FaceTime itself worked great in the demos we saw carried out by Apple’s employees. Video quality in the FaceTime chats seemed somewhat variable; it’s definitely not a high-def video experience, but it doesn’t really need to be. (But as we learned from iChat AV, the real test with video chatting is when you try to start a chat from various and obscure network conditions.) Starting a chat couldn’t be easier, however. You dial a friend with an iPhone 4, and then tap the FaceTime icon in the Phone app to initiate a video call. There’s no app to launch and no buddy list to configure. It’s a very cool idea, though it does make us wonder what will happen when other devices—those without phone numbers, for example—join the FaceTime party.

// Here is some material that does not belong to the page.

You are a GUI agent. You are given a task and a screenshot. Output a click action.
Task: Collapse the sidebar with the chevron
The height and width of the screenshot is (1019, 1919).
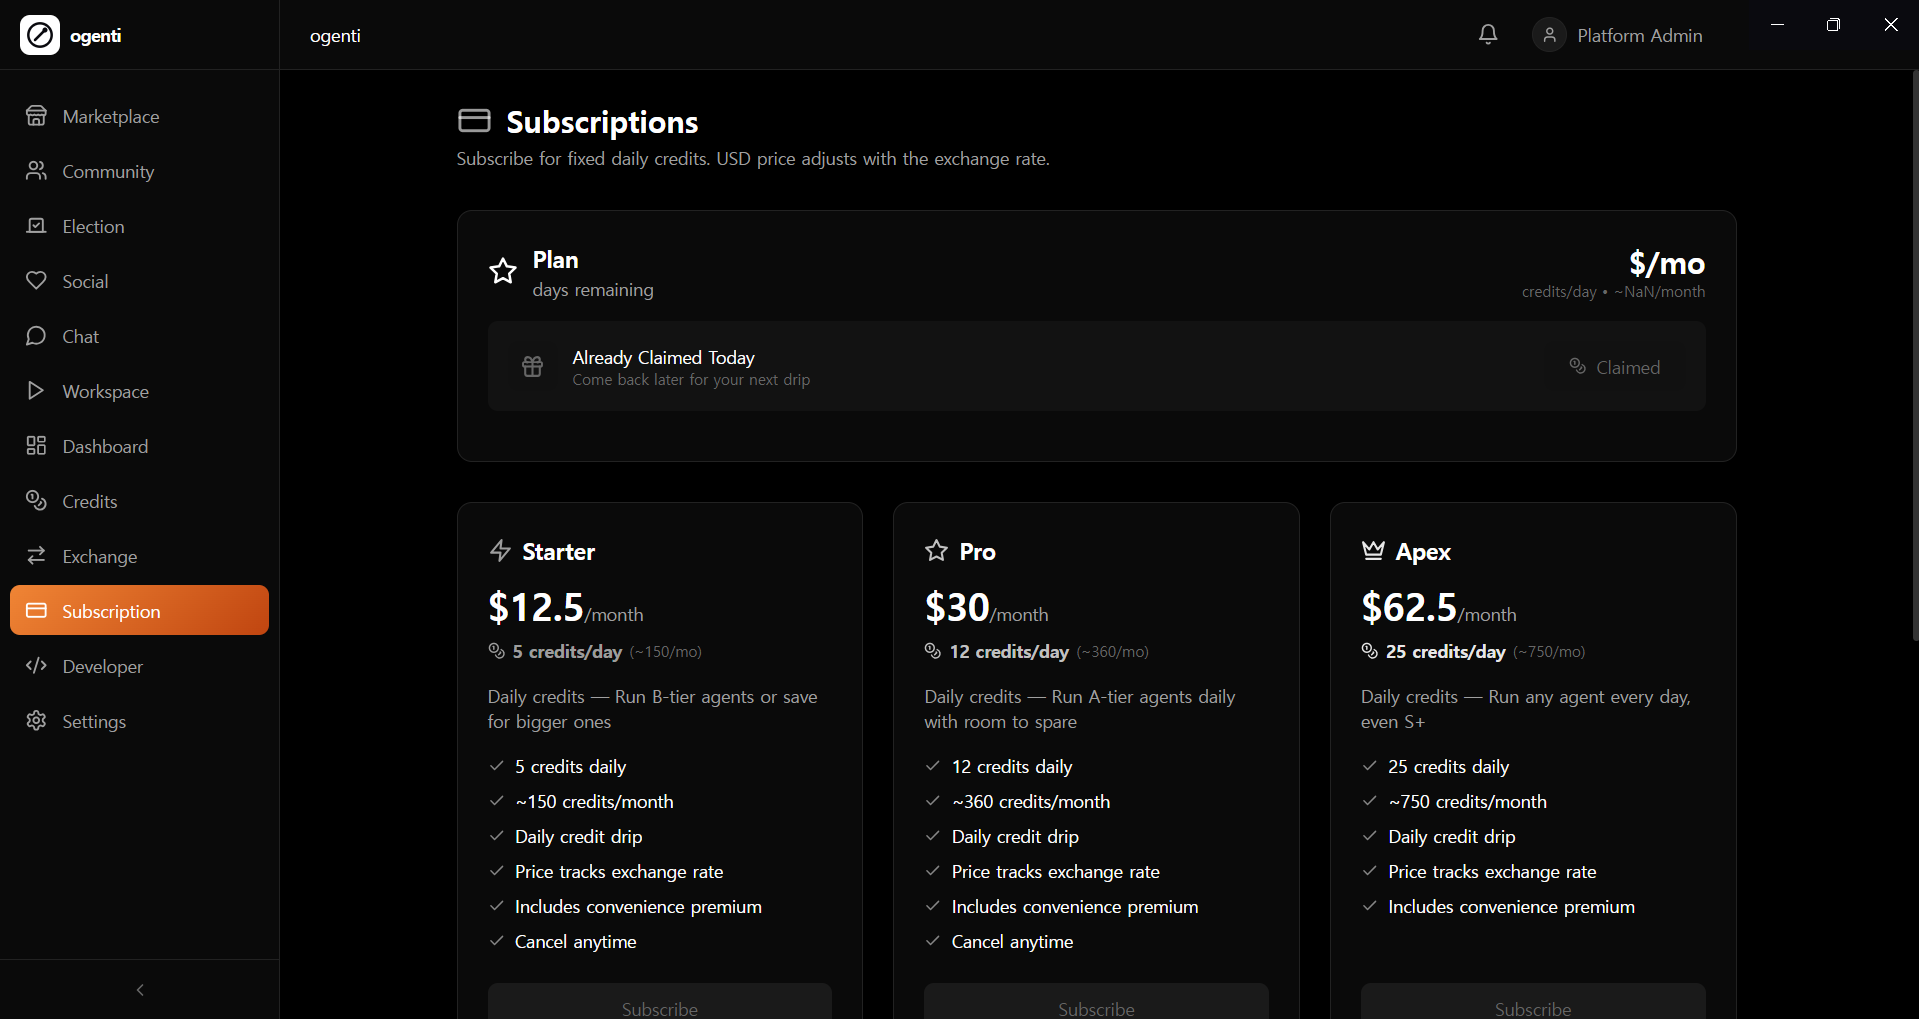click(x=139, y=990)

Once you’re in a FaceTime conversation, you can readily switch between landscape and portrait orientations, or jump back and forth between the iPhone 4’s front- and rear-facing cameras—in case you want to show your conversation partner what you’re looking at. As in iChat on the Mac, there’s a small window that shows what your camera is seeing, and you can drag that pane into any of the screen’s corners.